Township in Minnesota, United States

Clow Township is a township in Kittson County, Minnesota, United States. The population was 37 at the 2000 census.

Clow Township bears the surname of two early settlers.

==Geography==
According to the United States Census Bureau, the township has a total area of 45.5 sqmi, of which 45.5 sqmi is land and 0.04 sqmi (0.09%) is water.

==Demographics==
As of the census of 2000, there were 37 people, 14 households, and 11 families residing in the township. The population density was 0.8 PD/sqmi. There were 21 housing units at an average density of 0.5 /sqmi. The racial makeup of the township was 97.30% White and 2.70% Asian. Hispanic or Latino of any race were 5.41% of the population.
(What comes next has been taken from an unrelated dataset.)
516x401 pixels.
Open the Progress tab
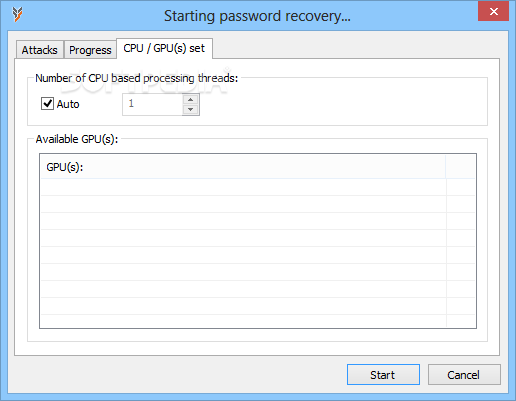[90, 50]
There were 14 households, out of which 35.7% had children under the age of 18 living with them, 64.3% were married couples living together, 7.1% had a female householder with no husband present, and 21.4% were non-families. 14.3% of all households were made up of individuals, and 7.1% had someone living alone who was 65 years of age or older. The average household size was 2.64 and the average family size was 3.00.

In the township the population was spread out, with 29.7% under the age of 18, 2.7% from 18 to 24, 10.8% from 25 to 44, 35.1% from 45 to 64, and 21.6% who were 65 years of age or older. The median age was 48 years. For every 100 females, there were 94.7 males. For every 100 females age 18 and over, there were 136.4 males

The median income for a household in the township was $32,083, and the median income for a family was $32,083. Males had a median income of $22,083 versus $26,250 for females. The per capita income for the township was $15,044. There were no families and 4.2% of the population living below the poverty line, including no under eighteens and none of those over 64.